In the material below, from the line containing "You are a computer-use" through the line containing "click(64, 70)" inclusive, rewrite those lines with "Help" renamed to "Settings" and nothing else changed, leaving the pictures out.

> _Word and element pointing entries_
--- begin ---
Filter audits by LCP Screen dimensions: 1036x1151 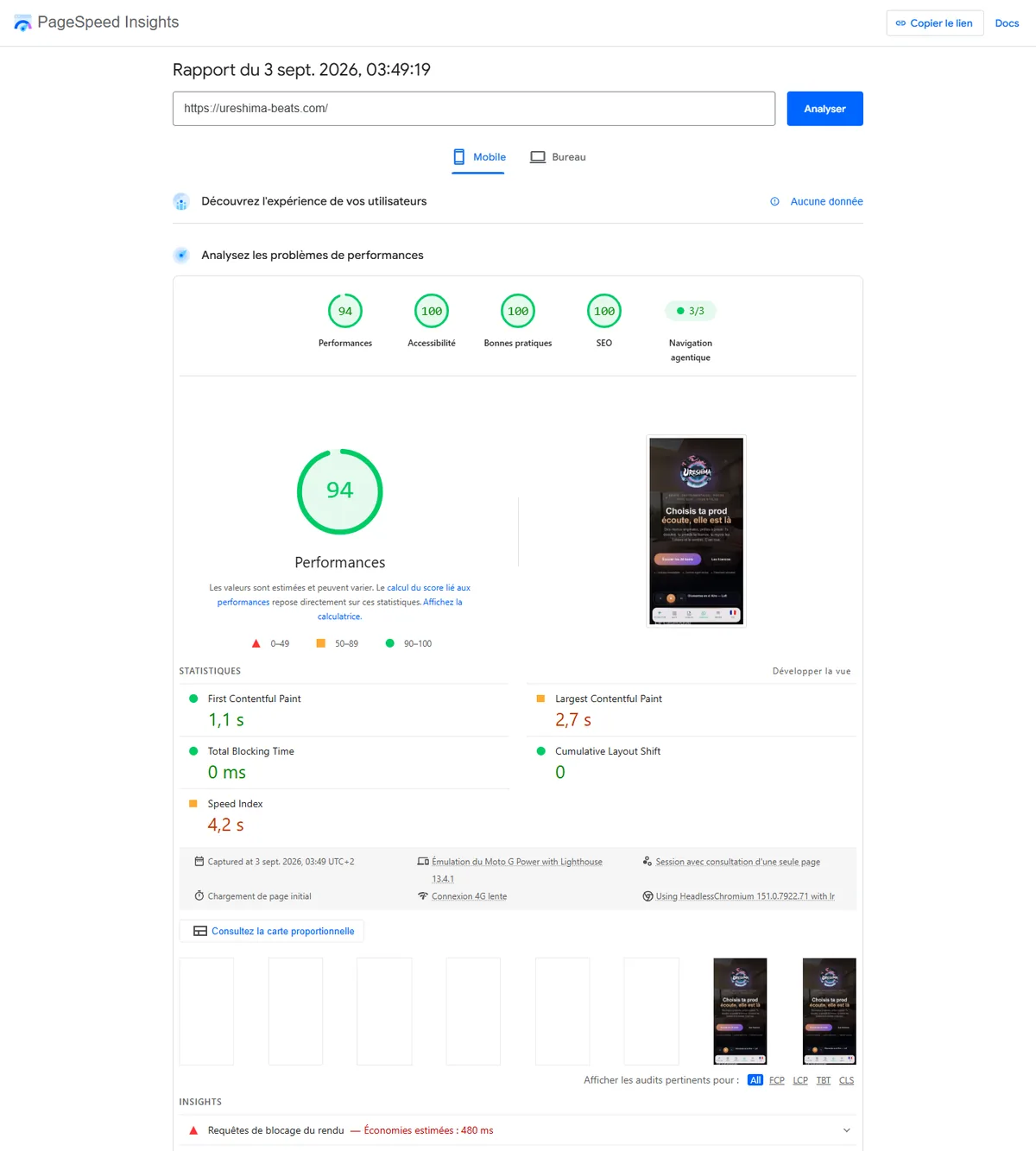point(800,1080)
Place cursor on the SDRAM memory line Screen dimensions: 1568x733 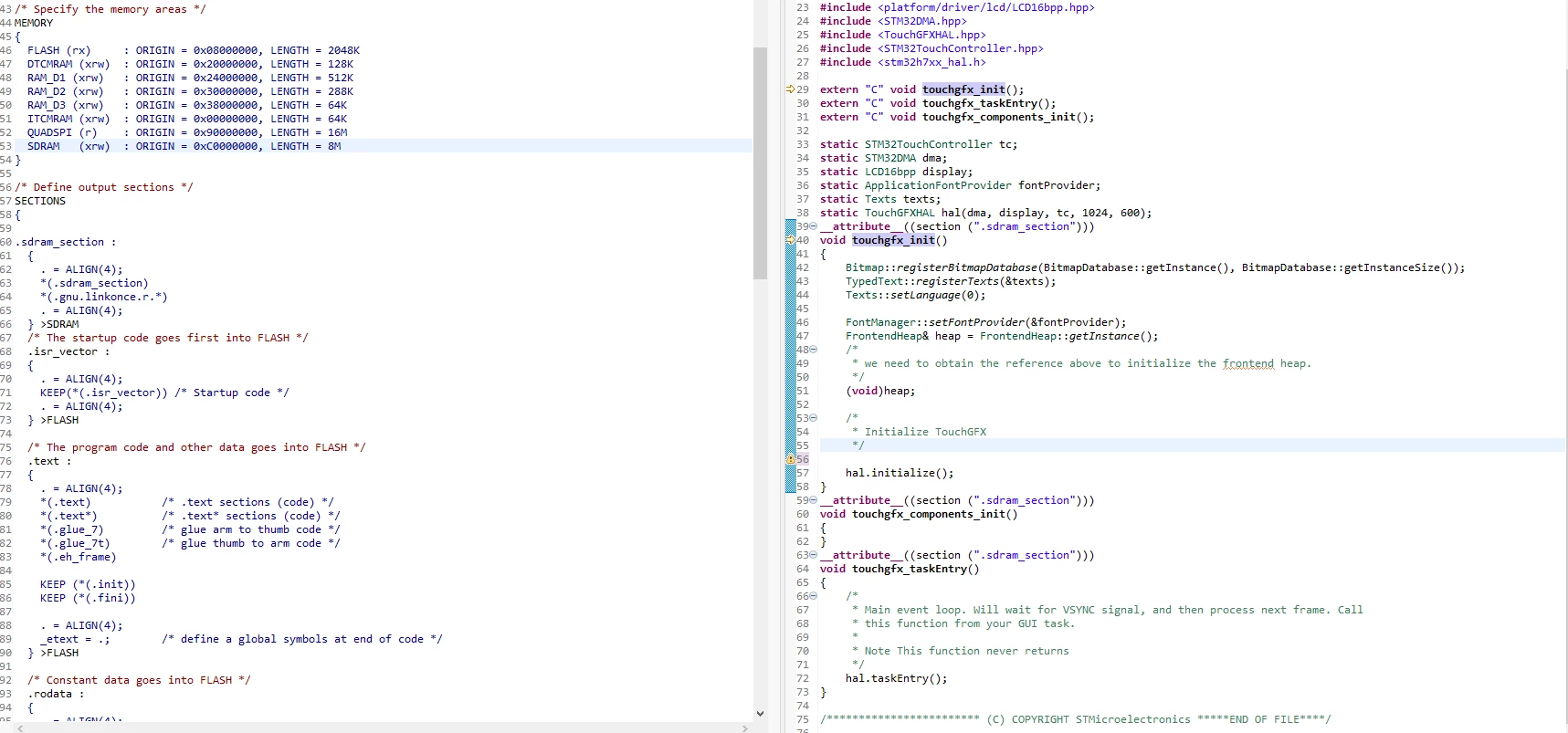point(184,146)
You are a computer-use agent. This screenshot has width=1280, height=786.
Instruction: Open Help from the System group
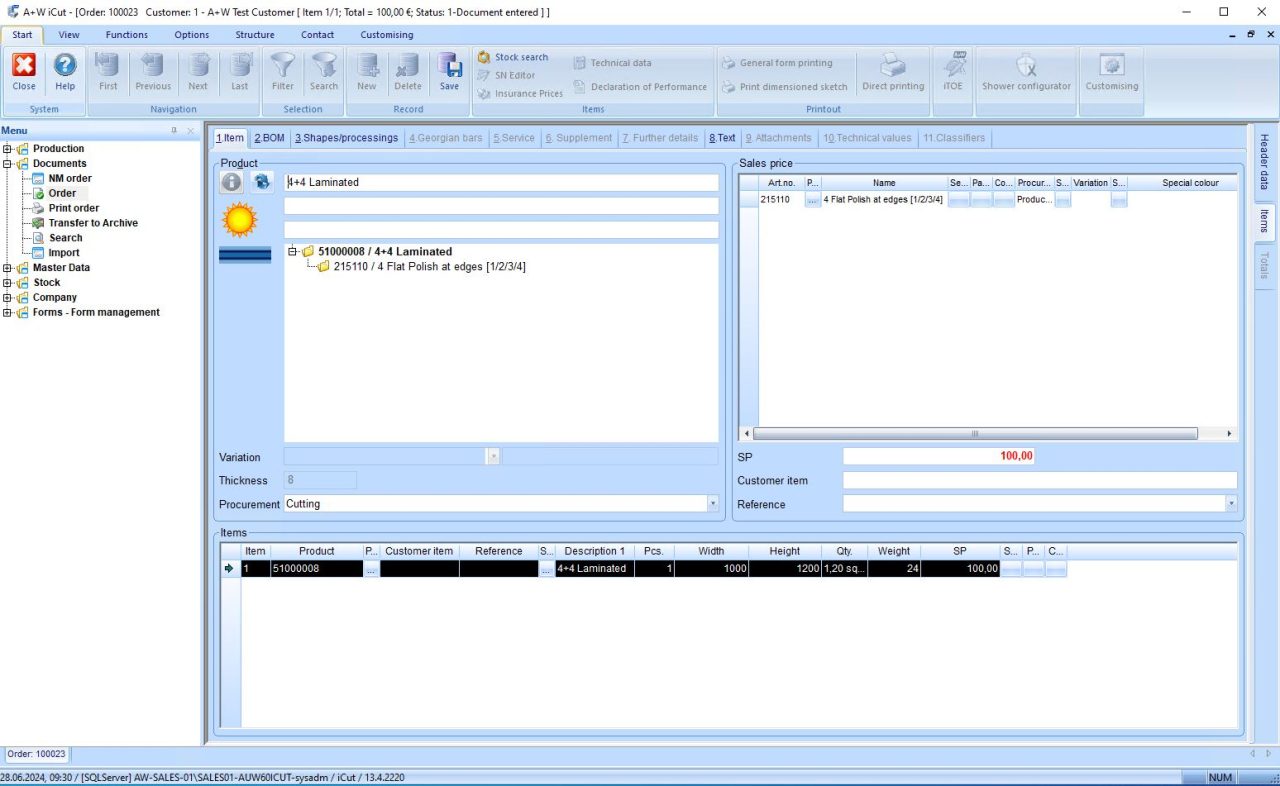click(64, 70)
--- end ---
--- begin ---
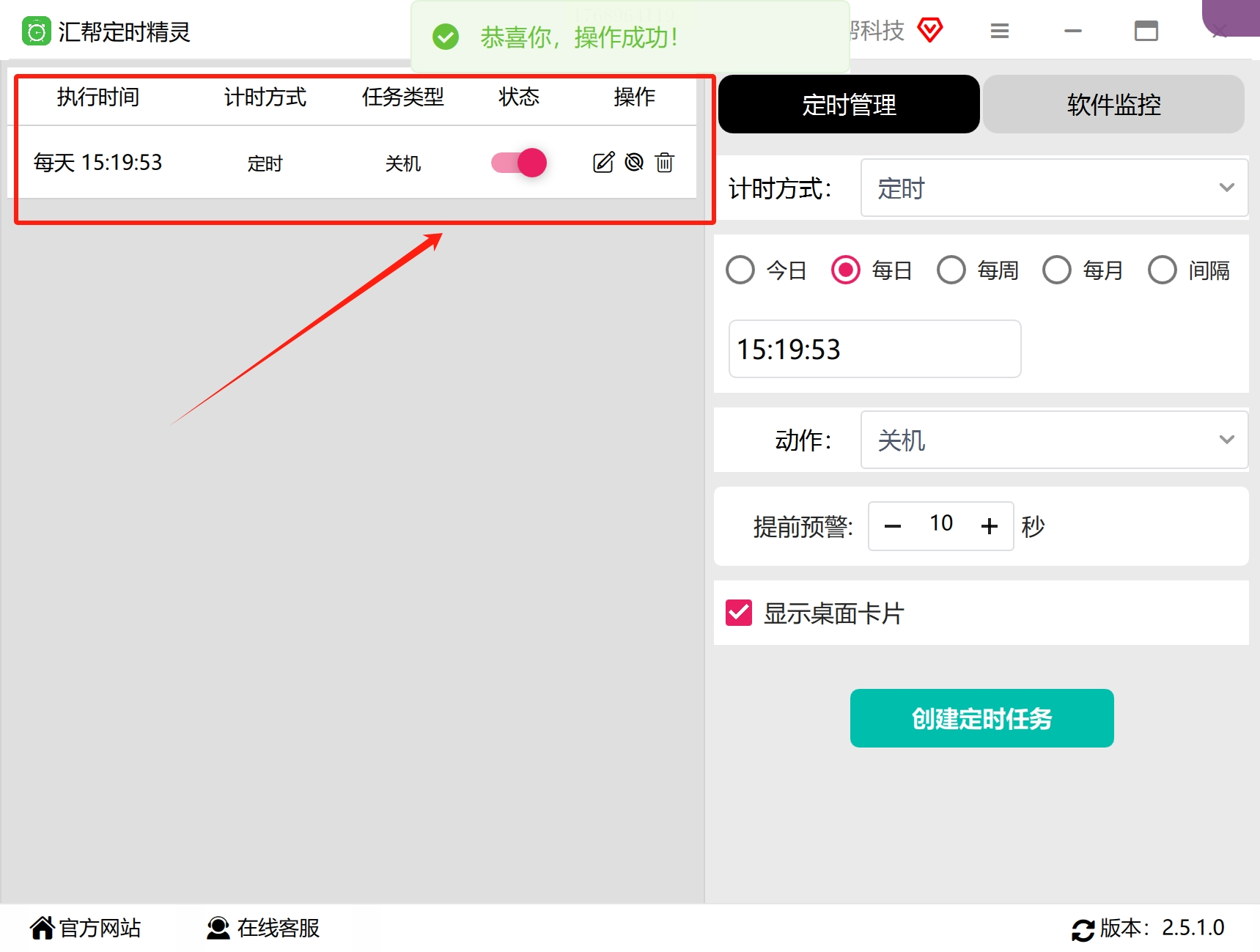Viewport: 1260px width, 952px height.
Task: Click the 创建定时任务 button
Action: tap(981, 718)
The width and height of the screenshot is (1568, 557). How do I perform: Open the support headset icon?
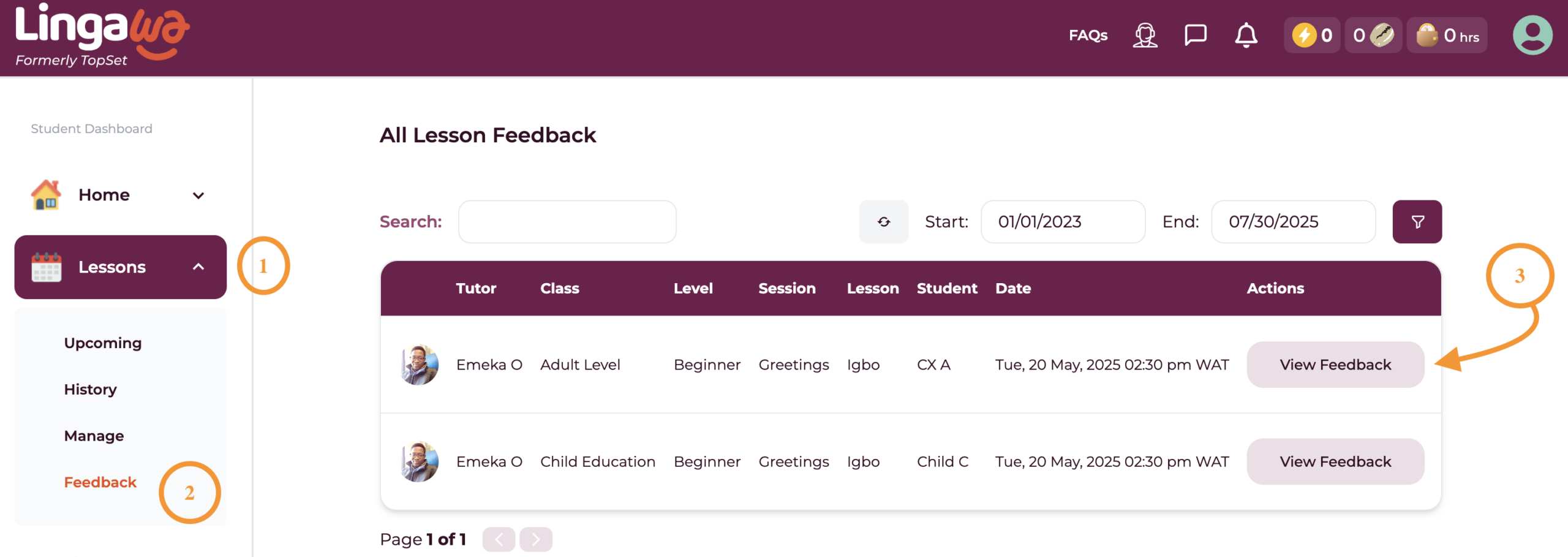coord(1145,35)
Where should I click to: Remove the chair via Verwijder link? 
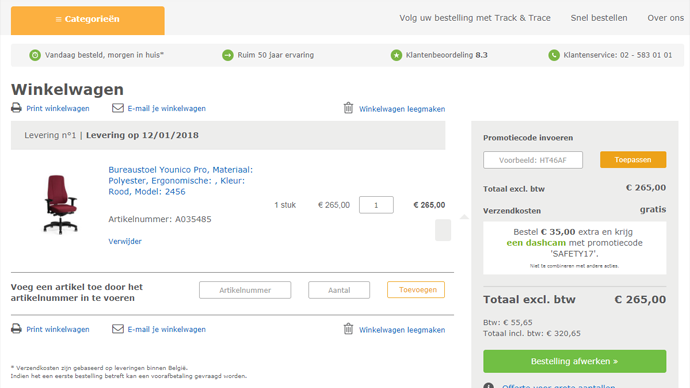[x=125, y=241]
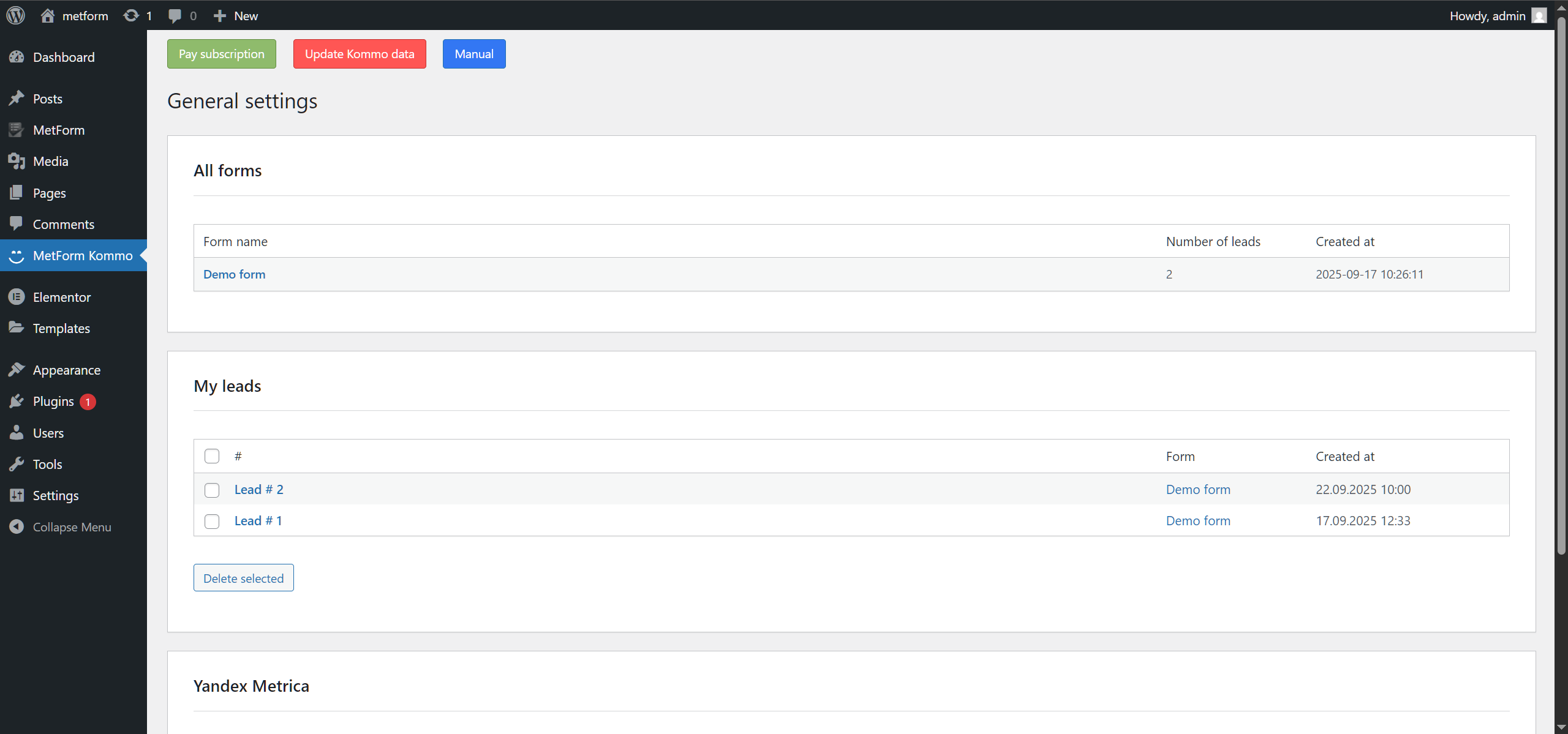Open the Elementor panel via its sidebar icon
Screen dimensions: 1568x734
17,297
--- end ---
--- begin ---
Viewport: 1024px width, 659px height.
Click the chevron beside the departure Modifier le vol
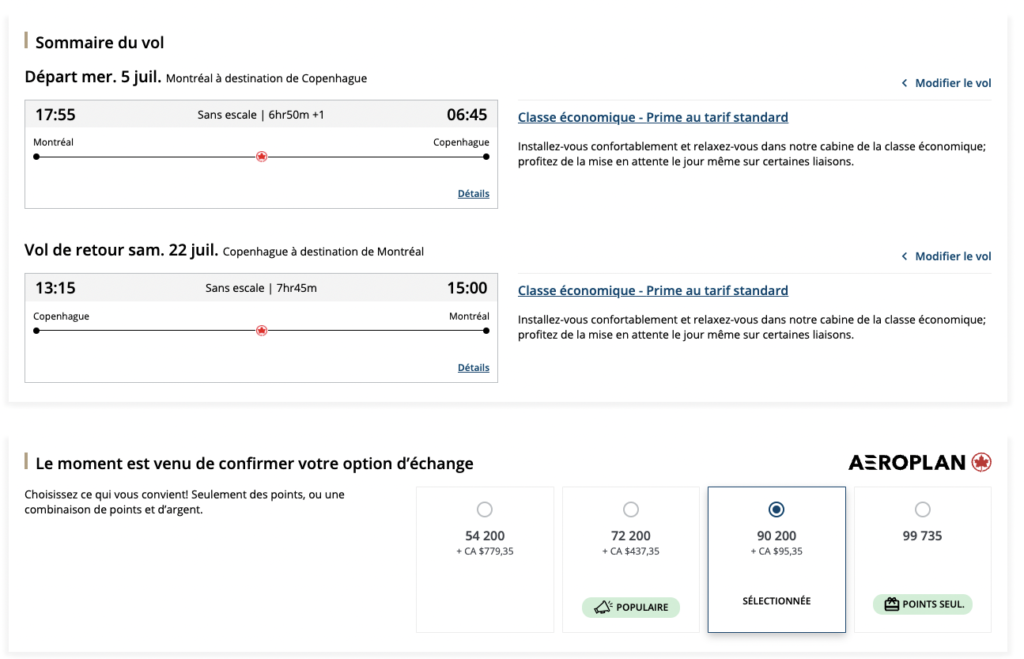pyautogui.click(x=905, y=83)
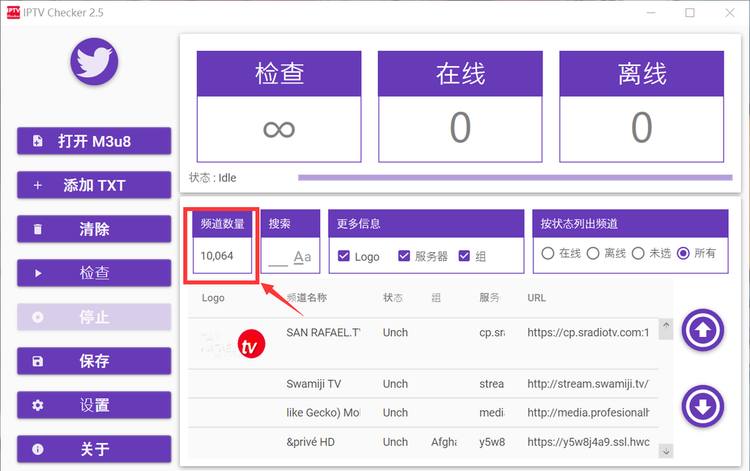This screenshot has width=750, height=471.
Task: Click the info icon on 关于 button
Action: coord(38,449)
--- end ---
> _RESULT BELOW_
You are a computer-use agent. This screenshot has width=1280, height=786.
Instruction: Open Settings from the System group
click(64, 70)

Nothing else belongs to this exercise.